- Texte visé : Texte de la commission sur le projet de loi, après engagement de la procédure accélérée, actualisant la programmation militaire pour les années 2024 à 2030 et portant diverses dispositions intéressant la défense (n°2630)., n° 2695-A0 rectifié
- Stade de lecture : 1ère lecture (1ère assemblée saisie)
- Examiné par : Assemblée nationale (séance publique)
Après l’alinéa 81, insérer l’alinéa suivant :
« Dans un délai d’un an à compter de la promulgation de la présente loi, le Gouvernement remet au Parlement un rapport actualisé sur le développement des infrastructures de la marine nationale à Mayotte. Ce rapport tient compte du durcissement du contexte stratégique régional. Il analyse également les conséquences de la création, conformément aux annonces du Président de la République, d’un nouvel aéroport à Bouyouni et identifie les besoins de sécurisation de cette infrastructure stratégique. Enfin, il inclut une évaluation budgétaire du projet de base navale au port de Longoni qui intègre les spécificités foncières locales. »
Mayotte occupe une position stratégique dans l’océan Indien et constitue un point d’appui essentiel de la souveraineté française. Cet amendement vise à demander un rapport actualisé sur le développement des infrastructures de la marine nationale à Mayotte.

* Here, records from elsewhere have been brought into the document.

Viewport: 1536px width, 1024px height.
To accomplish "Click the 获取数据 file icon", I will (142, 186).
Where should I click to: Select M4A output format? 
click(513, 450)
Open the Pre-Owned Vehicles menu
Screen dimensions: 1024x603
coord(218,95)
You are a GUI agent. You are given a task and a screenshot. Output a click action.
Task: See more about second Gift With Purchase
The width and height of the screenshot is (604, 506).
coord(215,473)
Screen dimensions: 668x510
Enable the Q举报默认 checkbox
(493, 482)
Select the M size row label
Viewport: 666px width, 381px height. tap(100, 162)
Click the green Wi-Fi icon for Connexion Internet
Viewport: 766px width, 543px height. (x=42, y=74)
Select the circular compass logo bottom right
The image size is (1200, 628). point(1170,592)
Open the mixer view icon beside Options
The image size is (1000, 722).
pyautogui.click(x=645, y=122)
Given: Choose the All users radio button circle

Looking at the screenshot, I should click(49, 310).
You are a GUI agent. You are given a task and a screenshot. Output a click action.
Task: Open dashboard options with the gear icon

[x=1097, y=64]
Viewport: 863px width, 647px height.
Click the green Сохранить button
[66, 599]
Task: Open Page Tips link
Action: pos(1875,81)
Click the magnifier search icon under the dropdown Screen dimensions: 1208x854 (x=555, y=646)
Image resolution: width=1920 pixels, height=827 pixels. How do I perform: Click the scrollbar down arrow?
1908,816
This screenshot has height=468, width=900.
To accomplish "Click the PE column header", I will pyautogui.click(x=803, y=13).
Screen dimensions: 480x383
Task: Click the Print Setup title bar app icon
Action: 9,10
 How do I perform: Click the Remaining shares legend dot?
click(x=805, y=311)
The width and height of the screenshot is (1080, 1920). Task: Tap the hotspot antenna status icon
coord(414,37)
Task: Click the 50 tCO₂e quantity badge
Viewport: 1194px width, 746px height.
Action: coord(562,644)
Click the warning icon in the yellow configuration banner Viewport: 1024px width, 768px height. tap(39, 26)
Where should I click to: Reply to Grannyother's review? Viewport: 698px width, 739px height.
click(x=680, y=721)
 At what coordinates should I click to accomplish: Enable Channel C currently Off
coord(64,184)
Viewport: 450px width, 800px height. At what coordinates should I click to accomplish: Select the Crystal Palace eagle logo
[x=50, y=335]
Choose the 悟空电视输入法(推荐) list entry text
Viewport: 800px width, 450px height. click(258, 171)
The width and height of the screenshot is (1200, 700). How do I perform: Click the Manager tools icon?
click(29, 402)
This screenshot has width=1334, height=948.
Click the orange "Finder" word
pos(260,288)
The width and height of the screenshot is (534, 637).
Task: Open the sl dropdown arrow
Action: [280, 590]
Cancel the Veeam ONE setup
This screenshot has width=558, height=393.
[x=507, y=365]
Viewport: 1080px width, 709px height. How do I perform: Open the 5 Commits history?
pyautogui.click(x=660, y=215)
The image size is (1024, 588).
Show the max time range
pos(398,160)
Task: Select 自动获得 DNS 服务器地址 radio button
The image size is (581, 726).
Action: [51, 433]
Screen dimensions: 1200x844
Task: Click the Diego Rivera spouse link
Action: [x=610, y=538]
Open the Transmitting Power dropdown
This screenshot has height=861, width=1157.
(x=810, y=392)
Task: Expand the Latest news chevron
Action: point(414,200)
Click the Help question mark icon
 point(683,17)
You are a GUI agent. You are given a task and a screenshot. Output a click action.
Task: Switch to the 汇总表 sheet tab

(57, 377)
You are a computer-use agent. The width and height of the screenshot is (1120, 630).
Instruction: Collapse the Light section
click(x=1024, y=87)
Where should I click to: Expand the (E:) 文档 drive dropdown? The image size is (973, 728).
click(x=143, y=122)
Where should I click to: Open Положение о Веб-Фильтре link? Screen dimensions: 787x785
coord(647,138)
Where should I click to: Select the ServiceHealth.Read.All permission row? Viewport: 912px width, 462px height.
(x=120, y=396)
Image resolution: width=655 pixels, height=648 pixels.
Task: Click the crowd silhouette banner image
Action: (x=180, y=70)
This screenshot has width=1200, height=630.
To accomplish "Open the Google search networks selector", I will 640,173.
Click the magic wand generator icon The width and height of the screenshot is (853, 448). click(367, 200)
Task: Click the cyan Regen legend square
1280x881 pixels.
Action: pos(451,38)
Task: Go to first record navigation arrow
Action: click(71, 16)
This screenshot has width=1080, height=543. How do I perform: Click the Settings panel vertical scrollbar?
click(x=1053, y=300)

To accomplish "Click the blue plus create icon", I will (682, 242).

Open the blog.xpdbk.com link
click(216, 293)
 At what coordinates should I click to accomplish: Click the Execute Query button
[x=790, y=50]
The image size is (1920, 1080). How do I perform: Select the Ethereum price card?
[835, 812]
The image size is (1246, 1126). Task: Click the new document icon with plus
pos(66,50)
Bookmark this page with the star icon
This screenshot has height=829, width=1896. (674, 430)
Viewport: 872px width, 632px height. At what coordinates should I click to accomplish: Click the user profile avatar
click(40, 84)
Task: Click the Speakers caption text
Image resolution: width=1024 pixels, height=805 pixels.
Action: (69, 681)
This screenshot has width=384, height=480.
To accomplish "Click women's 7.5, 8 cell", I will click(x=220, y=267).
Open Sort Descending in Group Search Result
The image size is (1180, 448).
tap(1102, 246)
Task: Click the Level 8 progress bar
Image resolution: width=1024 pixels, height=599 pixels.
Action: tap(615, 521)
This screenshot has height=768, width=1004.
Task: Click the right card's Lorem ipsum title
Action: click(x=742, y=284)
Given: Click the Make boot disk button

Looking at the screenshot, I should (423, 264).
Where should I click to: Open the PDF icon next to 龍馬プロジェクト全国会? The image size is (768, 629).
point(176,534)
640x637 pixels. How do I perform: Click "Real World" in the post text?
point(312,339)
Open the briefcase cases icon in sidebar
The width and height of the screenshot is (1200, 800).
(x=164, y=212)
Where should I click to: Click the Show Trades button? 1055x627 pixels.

Le durcissement du contexte stratégique régional et le renforcement des menaces dans cette zone appellent à une vigilance accrue. Dans ce cadre, l’implantation d’une base navale à Longoni mérite une analyse actualisée compte tenu des évolutions intervenues depuis les premières évaluations menées.
En effet, conformément aux annonces du Président de la République concernant le projet de nouvel aéroport de Mayotte à Bouyouni, situé à quelques kilomètres du port de Longoni, de nouveaux éléments doivent désormais être pris en compte. Ce projet d’infrastructure modifie les besoins de sécurisation du territoire et renforce la nécessité de disposer d’une capacité navale de soutien et de protection à proximité immédiate.
Par ailleurs, l’évaluation des coûts d’une telle implantation doit être réexaminée à l’aune des réalités locales. Le Conseil départemental de Mayotte étant propriétaire d’une grande partie du foncier susceptible d’accueillir une telle infrastructure, et ayant pour pratique de céder gratuitement le foncier public pour des projets stratégiques, une réévaluation budgétaire apparaît indispensable afin de refléter plus fidèlement les conditions réelles de mise en œuvre de cette base.